── Exercise materials

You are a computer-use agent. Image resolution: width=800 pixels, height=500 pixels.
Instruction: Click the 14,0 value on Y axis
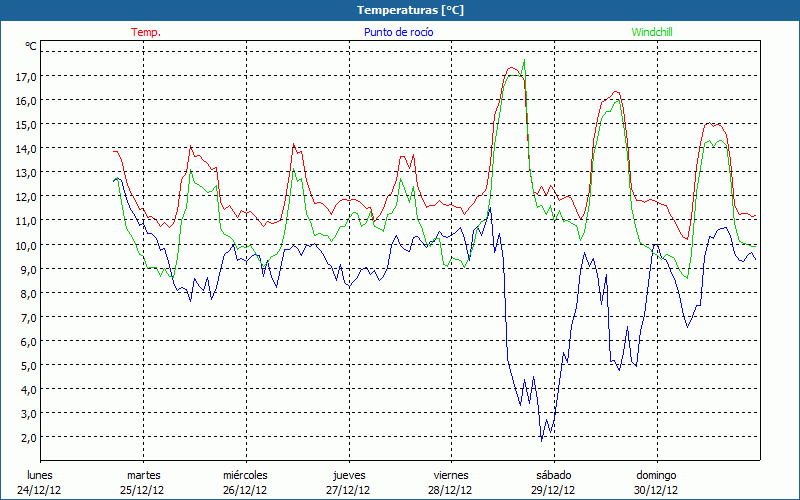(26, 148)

────
── Exercise materials

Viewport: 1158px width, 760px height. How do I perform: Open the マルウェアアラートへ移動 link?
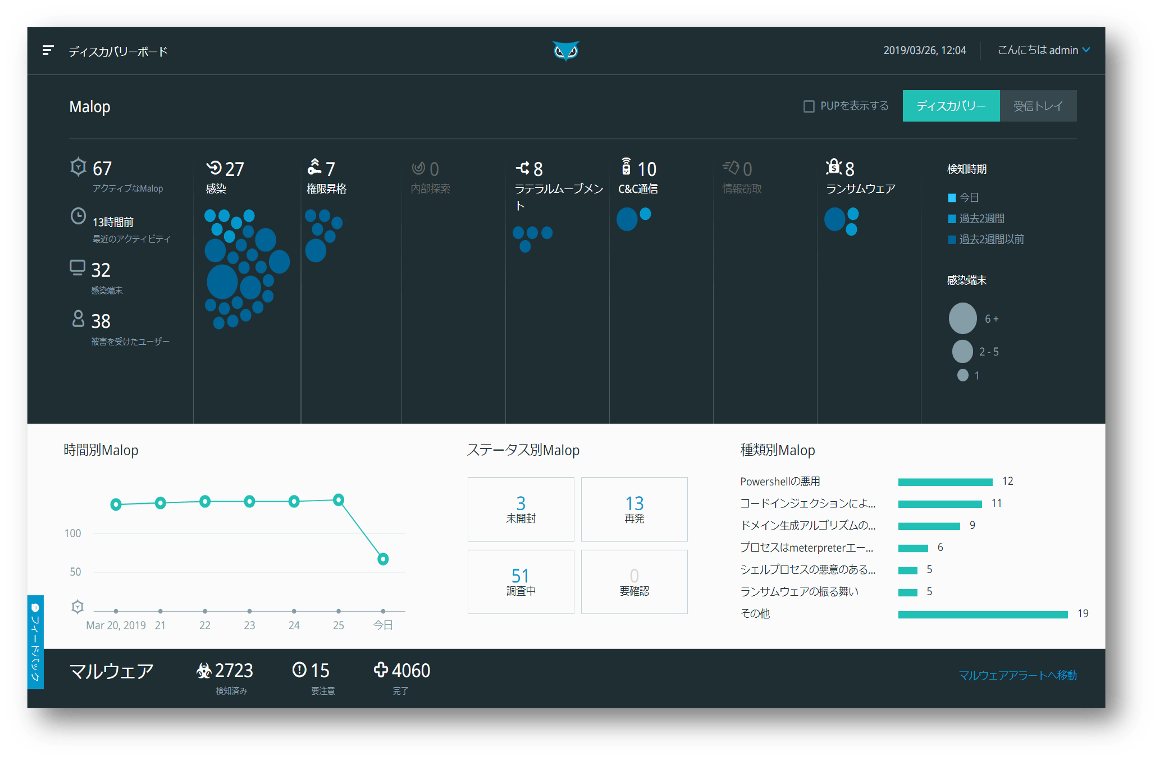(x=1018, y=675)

────

= Task instructions =
Express the data in the stretch from the line containing "Viewport: 1158px width, 760px" through the line containing "(x=1018, y=675)" as a two-column CSV with the columns instruction and coordinates. Give one row per entry, quote each field, replace line breaks with spaces, and leave the pictures out.

= Exercise solution =
instruction,coordinates
"Viewport: 1158px width, 760px height. How do I perform: Open the マルウェアアラートへ移動 link?","(x=1018, y=675)"